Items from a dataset
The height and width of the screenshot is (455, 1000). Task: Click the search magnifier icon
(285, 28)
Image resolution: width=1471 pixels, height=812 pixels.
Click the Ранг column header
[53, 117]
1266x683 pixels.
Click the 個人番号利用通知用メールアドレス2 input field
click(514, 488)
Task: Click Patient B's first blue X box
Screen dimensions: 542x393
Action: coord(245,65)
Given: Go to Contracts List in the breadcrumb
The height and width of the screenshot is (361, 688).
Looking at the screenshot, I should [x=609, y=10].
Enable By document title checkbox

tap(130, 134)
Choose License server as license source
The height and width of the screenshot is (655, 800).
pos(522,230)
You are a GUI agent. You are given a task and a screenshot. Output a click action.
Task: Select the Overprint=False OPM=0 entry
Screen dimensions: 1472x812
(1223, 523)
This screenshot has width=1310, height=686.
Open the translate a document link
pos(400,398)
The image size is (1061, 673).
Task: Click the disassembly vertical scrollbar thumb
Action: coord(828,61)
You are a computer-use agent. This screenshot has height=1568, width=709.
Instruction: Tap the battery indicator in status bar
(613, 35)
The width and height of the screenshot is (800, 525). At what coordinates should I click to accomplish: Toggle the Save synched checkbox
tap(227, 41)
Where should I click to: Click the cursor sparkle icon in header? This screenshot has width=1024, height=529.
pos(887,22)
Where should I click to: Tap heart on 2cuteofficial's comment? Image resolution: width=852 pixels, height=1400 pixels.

• **TASK TO COMPLETE**: Please write out, exactly as they appear, the lines from the one containing "The width and" through the last line of the records above, and nothing more.

• **TASK RESULT**:
The width and height of the screenshot is (800, 525). At what coordinates should I click to accomplish: Toggle the Save synched checkbox
tap(227, 41)
Where should I click to: Click the cursor sparkle icon in header? This screenshot has width=1024, height=529.
pos(887,22)
Where should I click to: Tap heart on 2cuteofficial's comment? Image resolution: width=852 pixels, height=1400 pixels.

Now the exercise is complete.